The content and composition of lipids in different byproducts (skins, heads, and backbones) from mechanically processed farmed Atlantic salmon were determined and compared with that obtained from wild salmon. Three different procedures were used to establish the optimal conditions of oil extraction (at high temperature −95°C, “cold” extraction at temperature not exceeding 15°C and enzyme assisted with Alcalase). “Cold” extraction at temperature not exceeding 15°C was very efficient, yielding almost 95% of the oil from skins. In the case of heads the obtained yield of about 71% was not lower than that from extraction performed at 95 °C or extraction supported by enzyme treatment. The peroxide value of oil isolated from the heads using “cold” extraction was at the same level as in oil of the enzyme assisted process, but four times lower than in oil extracted at high temperature.
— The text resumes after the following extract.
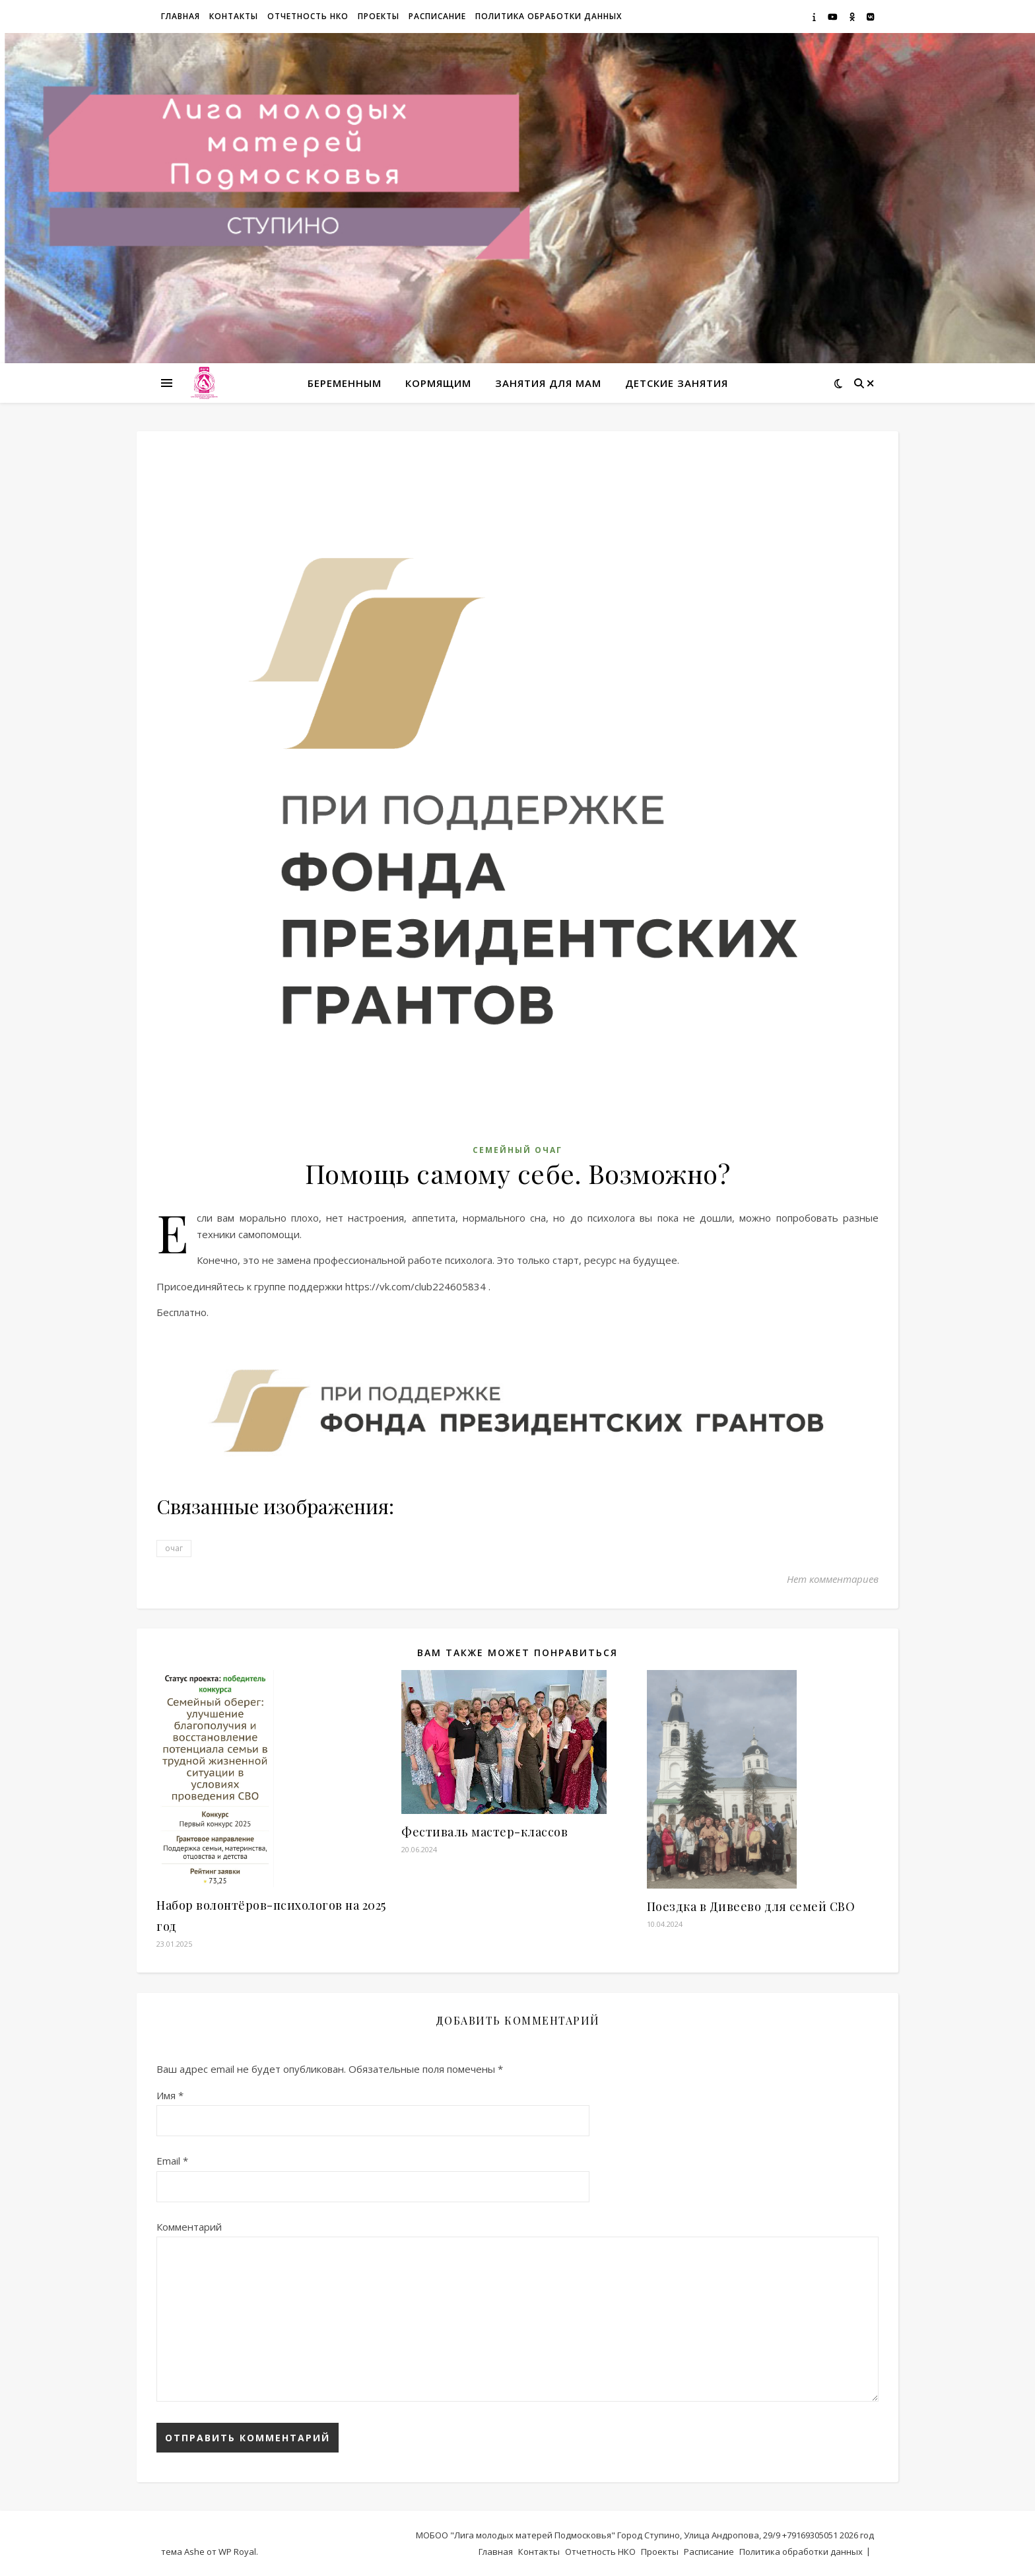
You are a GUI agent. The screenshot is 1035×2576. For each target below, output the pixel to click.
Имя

The results showed that the content of lipids from in the farmed salmon byproducts the content of lipids was about 45–55% higher than in byproducts of wild salmon, however the EPA + DHA content was 10–33% lower.

Traduction :
Le contenu et la composition des lipides dans différents sous-produits (peaux, têtes et épines dorsales) de saumons atlantiques d’élevage traités mécaniquement ont été déterminés et comparés à ceux obtenus à partir de saumons sauvages. Trois procédures différentes ont été utilisées pour établir les conditions optimales d’extraction de l’huile (à haute température −95 ° C, extraction «à froid» à une température ne dépassant pas 15 ° C et enzyme assistée avec de l’alcalase). L’extraction à froid à une température ne dépassant pas 15 ° C était très efficace, produisant près de 95% de l’huile des peaux. Dans le cas des têtes, le rendement obtenu d’environ 71% n’était pas inférieur à celui d’une extraction effectuée à 95 ° C ou de l’extraction supportée par un traitement enzymatique. L’indice de peroxyde de l’huile isolée des têtes par extraction «à froid» était au même niveau que dans l’huile du procédé assisté par enzyme, mais quatre fois moins que dans l’huile extraite à haute température. Les résultats ont montré que la teneur en lipides des sous-produits du saumon d’élevage était d’environ 45 à 55% plus élevée que celle des produits dérivés du saumon sauvage, mais que la teneur en EPA + DHA était inférieure de 10 à 33%.